In the UK it made £766,413.

===Critical response===
Rotten Tomatoes retrospectively gave the film a score of 67% based on reviews from 21 critics.

The Globe and Mails film critic Jay Scott said that "the movie is entertaining on a rudimentary, never-to-be-taken-seriously level. On the rare occasions when it does rise above the material, it's because Pierce Brosnan is chillingly effective as an assassin with the body temperature of a snake. The yarn is otherwise little more than Mission Impossible tightly re-wound for the age of glasnost." Scott praised Michael Caine's excellent performance, but complained that the "role permits him to display only one of the three dimensions he was able to provide in his portrayal of the father in The Whistle Blower (1986)."

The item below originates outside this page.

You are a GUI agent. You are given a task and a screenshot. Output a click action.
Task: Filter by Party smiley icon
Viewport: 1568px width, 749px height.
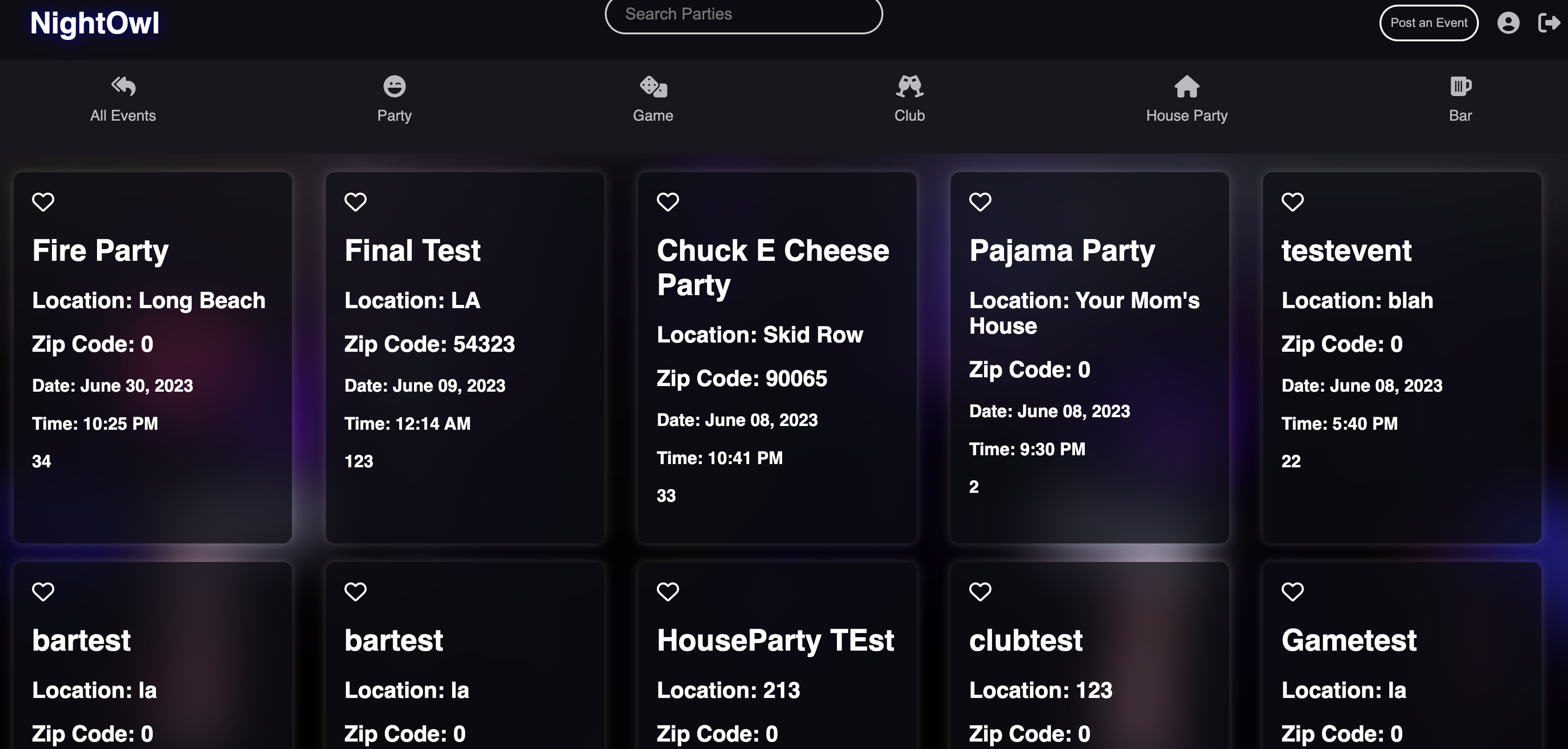click(x=395, y=86)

Halliwell's Film and Video Guide described it as a "very competent but somehow old hat espionage thriller", awarding it one star from a possible four. Quoted in Halliwell's guide, Daily Variety stated that "there is an uneasy feeling that the whole affair could have been better made into an excellent miniseries". John Ferguson awarded it two stars out of five for Radio Times, stating "what once made for diverting summer reading now appears tired and not particularly relevant".

==Trivia==
Michael Caine and Ray McAnally would appear together the following year in the Thames Television and CBS television miniseries Jack the Ripper.